Girarsi dall’altra parte di fronte ai poveri è «un modo educato» per dire: «arrangiatevi da soli». Non usa giri di parole Papa Francesco per mettere in guardia i cristiani dal rischio di assuefarsi alla logica del mondo, per la quale «ciascuno deve pensare a se stesso» e anteporre le proprie esigenze a quelle di chi è più bisognoso.

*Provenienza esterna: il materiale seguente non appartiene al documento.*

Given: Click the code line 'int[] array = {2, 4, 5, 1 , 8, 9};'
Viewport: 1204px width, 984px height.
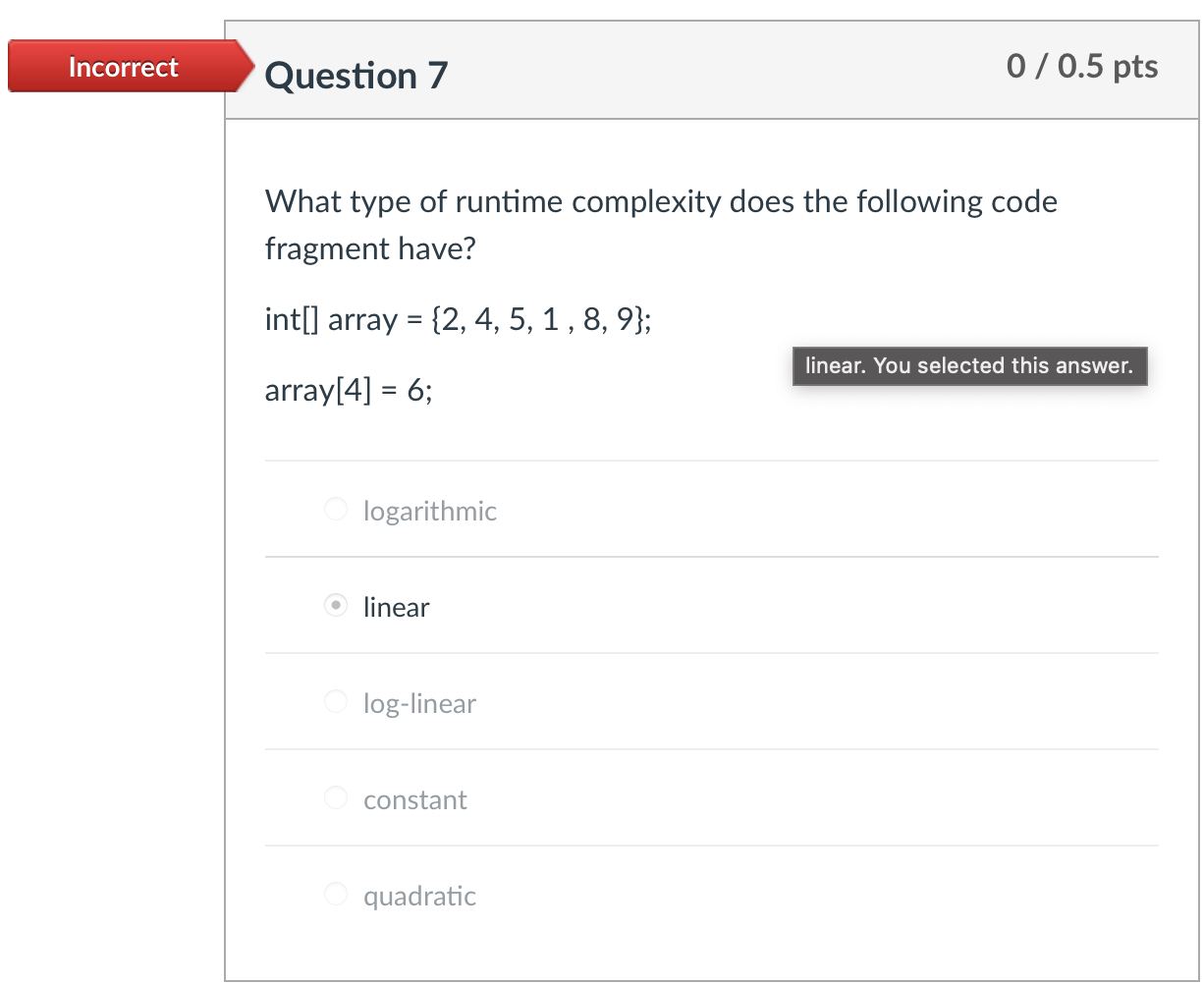Looking at the screenshot, I should click(458, 318).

Ma «questo non è di Gesù, questo è egoismo», ha ricordato all’Angelus di domenica 3 agosto, in piazza San Pietro, commentando il brano evangelico della moltiplicazione dei pani e dei pesci.

Un episodio del quale il Pontefice ha invitato a cogliere «tre messaggi». Anzitutto quello della compassione, testimoniata dall’atteggiamento di Gesù che di fronte alla folla non reagisce con «fastidio» ma si immedesima «nella sofferenza altrui, al punto di prenderla su di sé». In questo modo egli ci insegna ad avere coscienza che «le nostre esigenze, pur legittime, non saranno mai così urgenti come quelle dei poveri». I quali — ha ammonito il vescovo di Roma — «non hanno il necessario per vivere, non hanno da mangiare, non hanno da vestirsi, non hanno la possibilità di medicine».

Da qui deriva un secondo messaggio: la condivisione. Mentre i discepoli — ha fatto notare Francesco — consigliano di congedare la folla «perché possa andare a procurarsi il cibo», Gesù «ragiona secondo la logica di Dio, che è quella della condivisione». E chiede loro di dar da mangiare alla gente «quei pochi pani e pesci» che, «condivisi e benedetti da Dio, bastarono per tutti». Un miracolo che «non è una magia, è un “segno”: un segno che invita ad avere fede in Dio, Padre provvidente, il quale non ci fa mancare il “nostro pane quotidiano”, se noi sappiamo condividerlo come fratelli».

Da ultimo, il messaggio dell’Eucaristia, preannunciata dal prodigio dei pani. La benedizione che precede la distribuzione alla gente «è lo stesso gesto — ha osservato il Pontefice — che Gesù farà nell’ultima cena, quando istituirà il memoriale perpetuo del suo sacrificio redentore». Nell’Eucaristia, infatti, Cristo «non dona un pane» ma «dona se stesso, offrendosi al Padre per amore». E anche noi, ha raccomandato il Papa in conclusione, «dobbiamo andare all’Eucaristia con quei sentimenti di Gesù, cioè la compassione e quella volontà di condividere».